Zeigedaten zu Screenshots und Dokumenten>
==================================================

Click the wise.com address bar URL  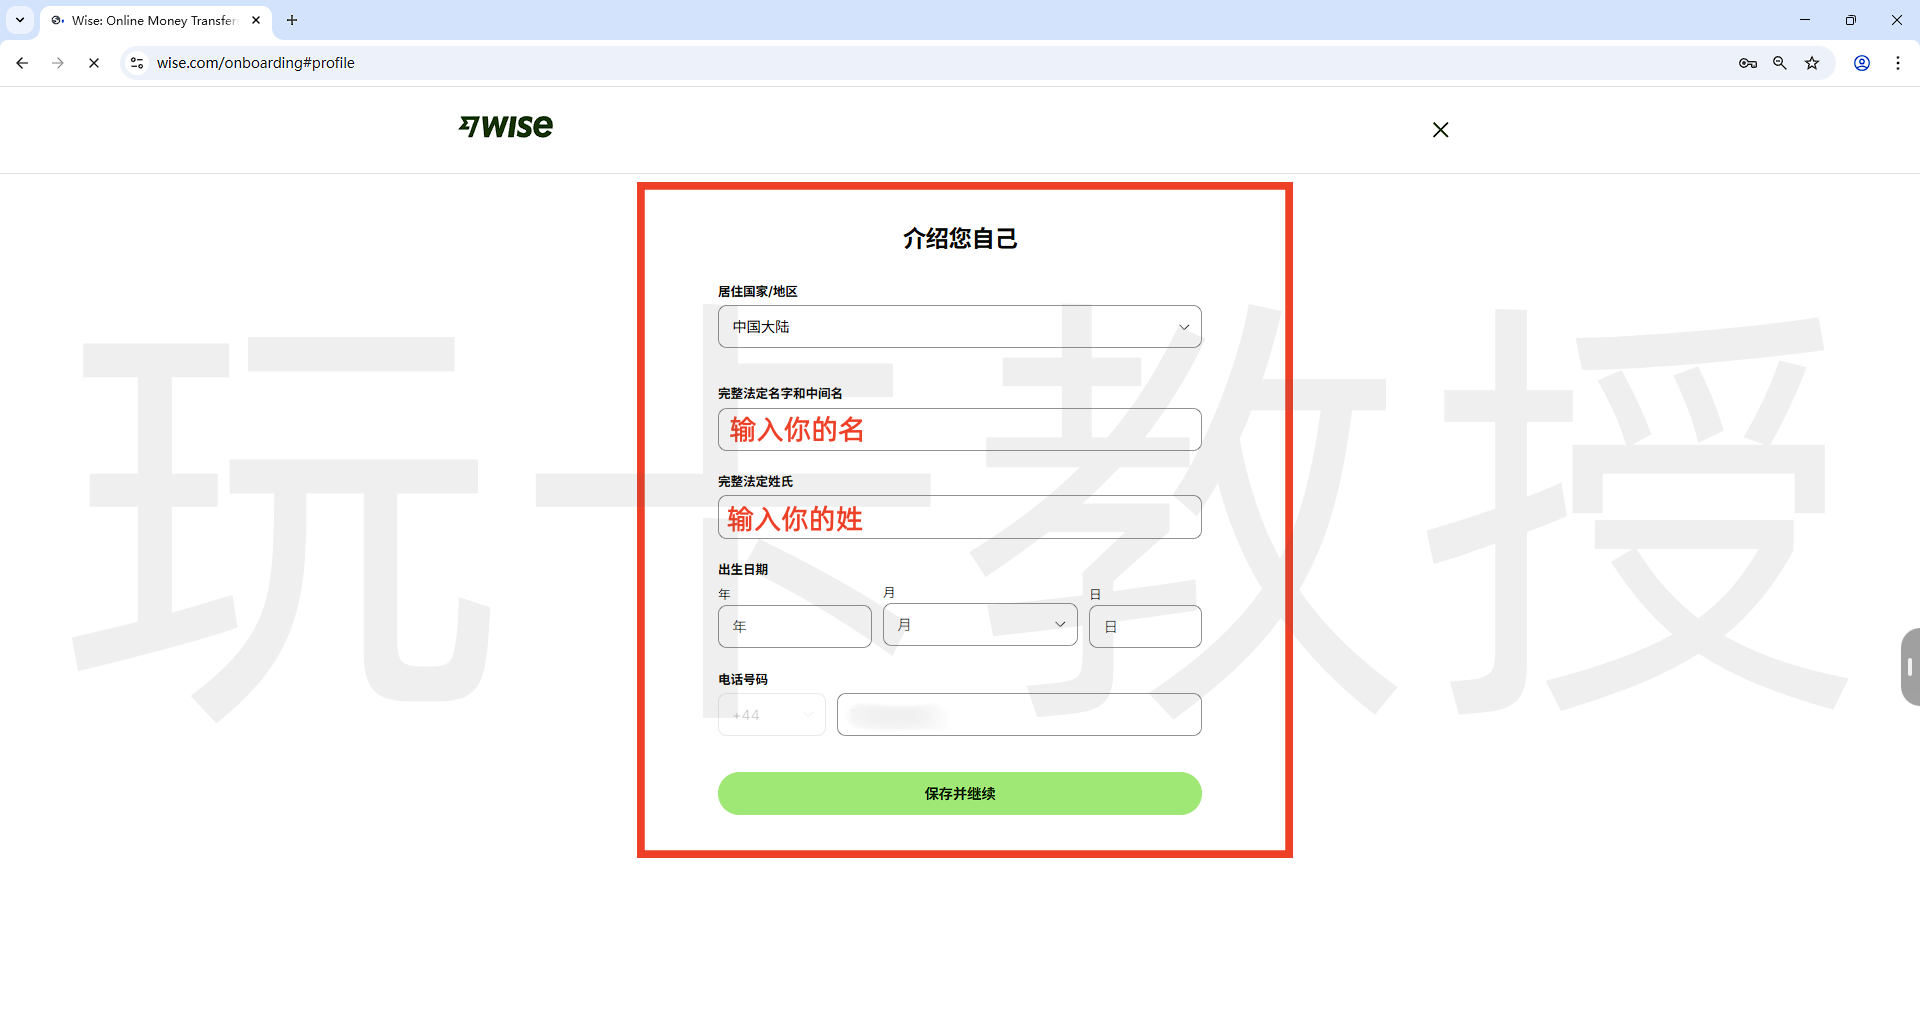click(x=256, y=63)
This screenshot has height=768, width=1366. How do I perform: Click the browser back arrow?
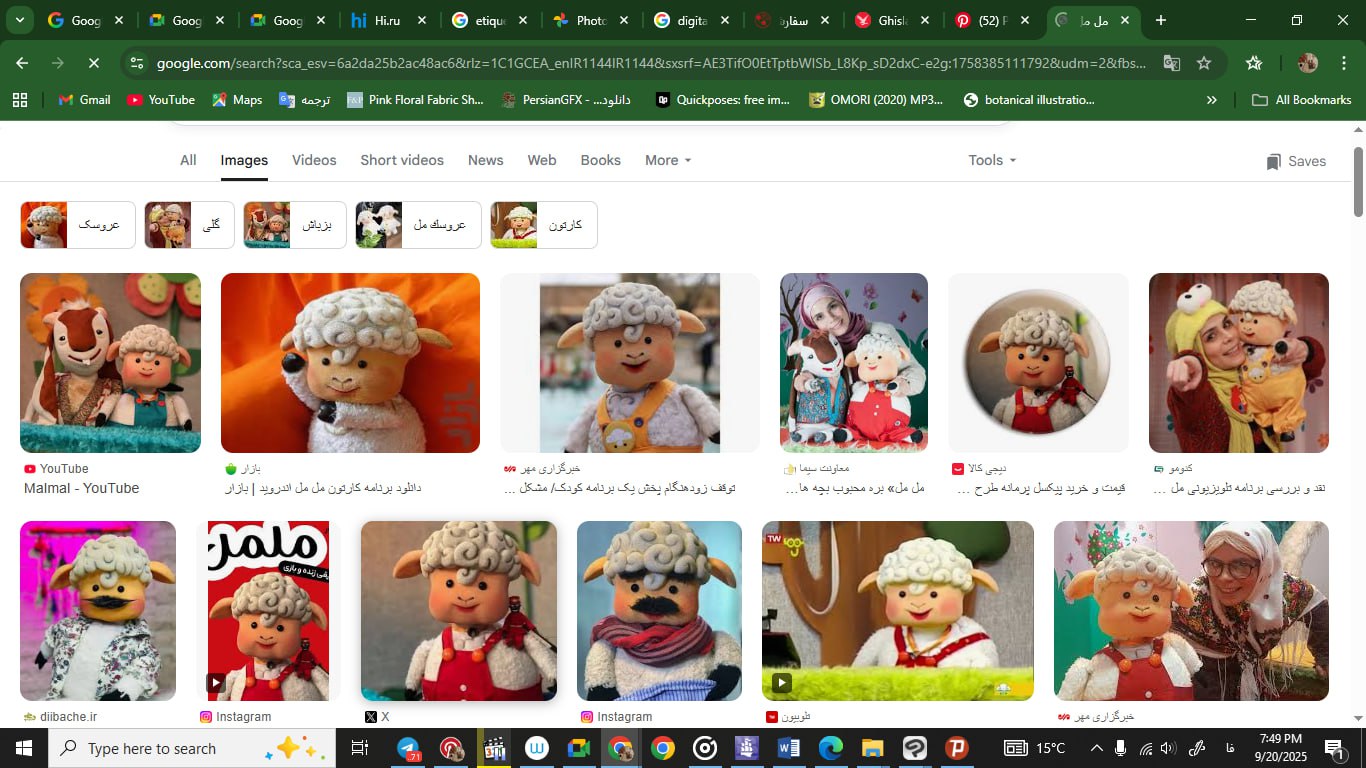(22, 63)
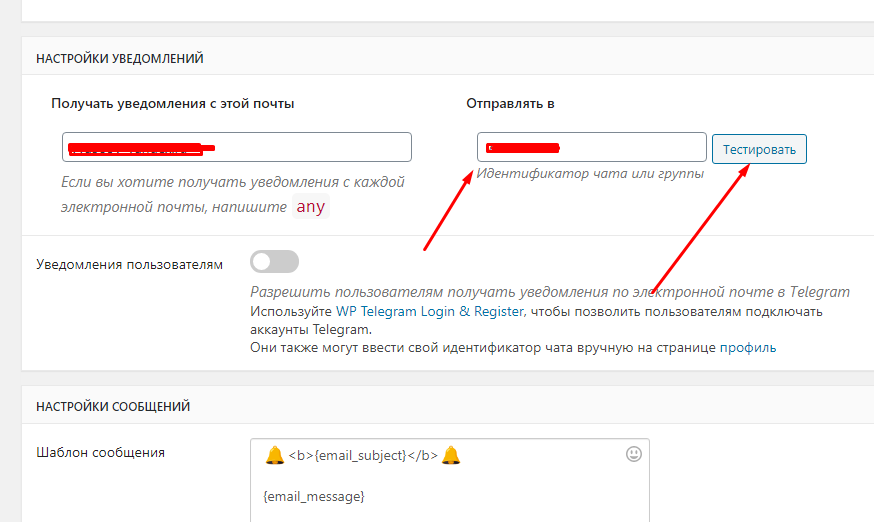Enable the Уведомления пользователям switch
Screen dimensions: 874x522
[274, 262]
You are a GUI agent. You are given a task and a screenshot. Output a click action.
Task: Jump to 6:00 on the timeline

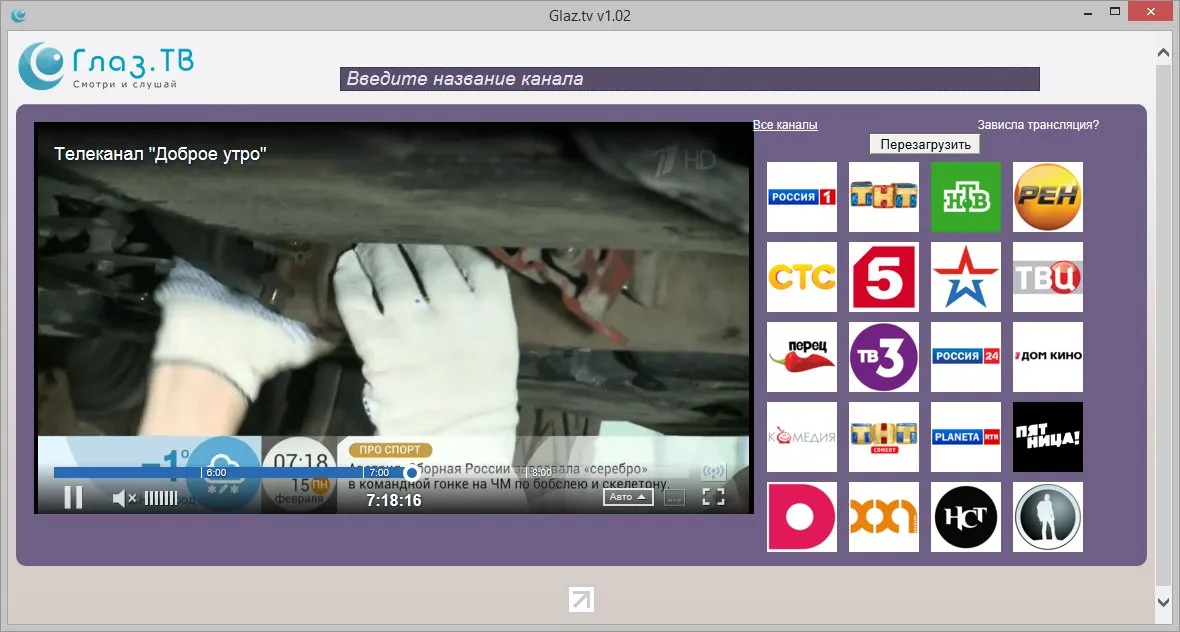click(202, 472)
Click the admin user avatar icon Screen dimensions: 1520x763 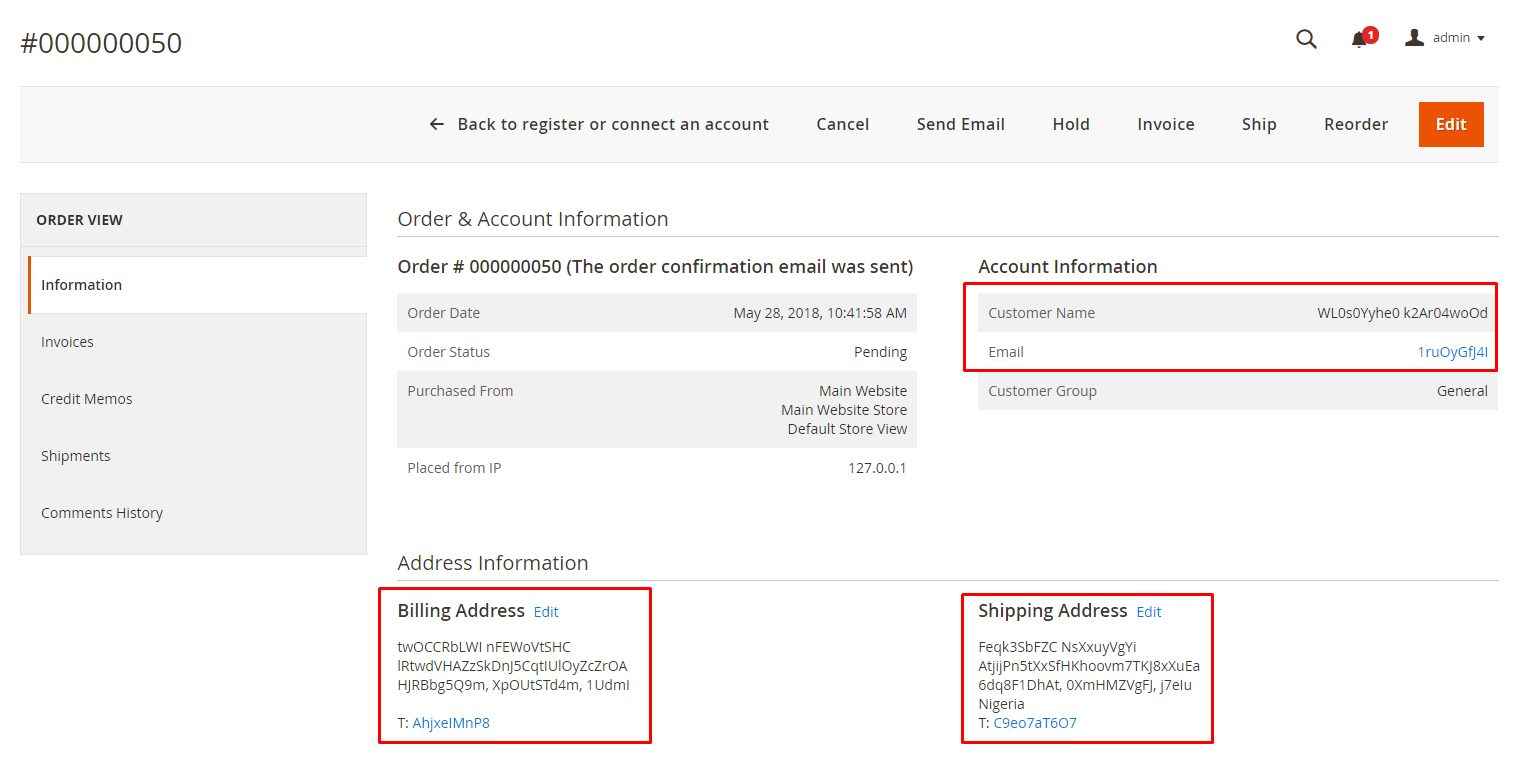[x=1414, y=38]
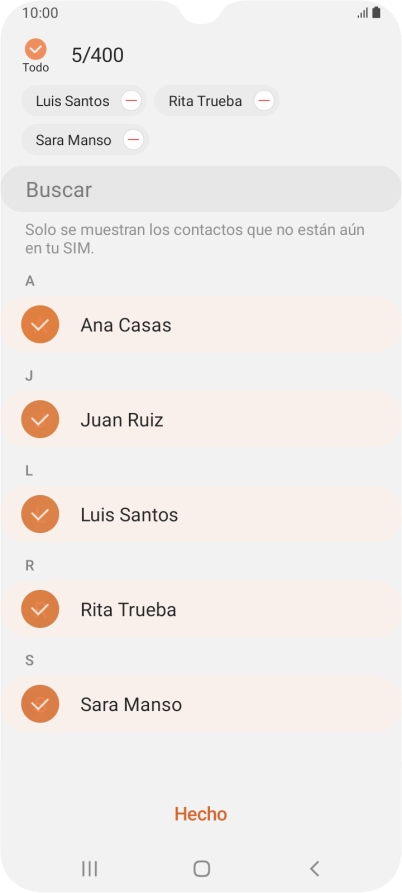Focus the Buscar search field
The image size is (402, 893).
(x=201, y=189)
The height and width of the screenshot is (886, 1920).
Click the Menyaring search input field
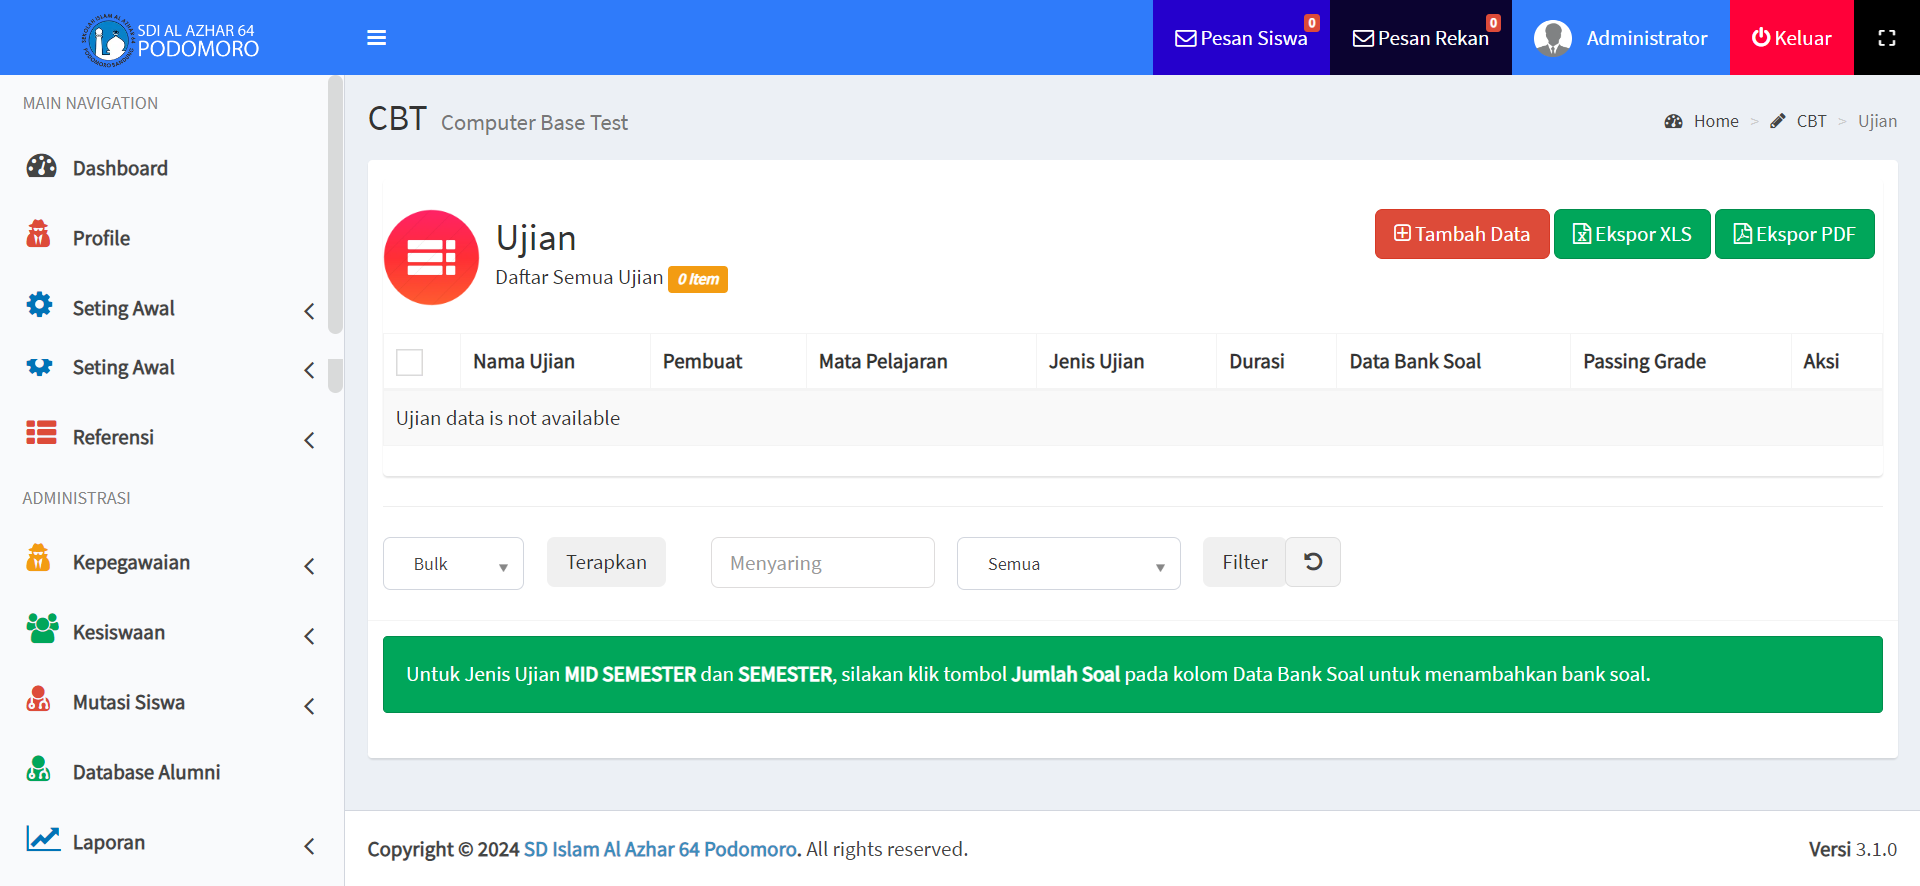[x=822, y=563]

==================================================

Was zu tun ist> Gib den Abschnitt von der Zeile, die „The height and“ enthält, bis einschließlich zum Ende der Einträge Wort für Wort wieder. Lass die Bilder in deiner Antwort weg.

Lösung der Aufgabe>
The height and width of the screenshot is (886, 1920).
Click the Menyaring search input field
[x=822, y=563]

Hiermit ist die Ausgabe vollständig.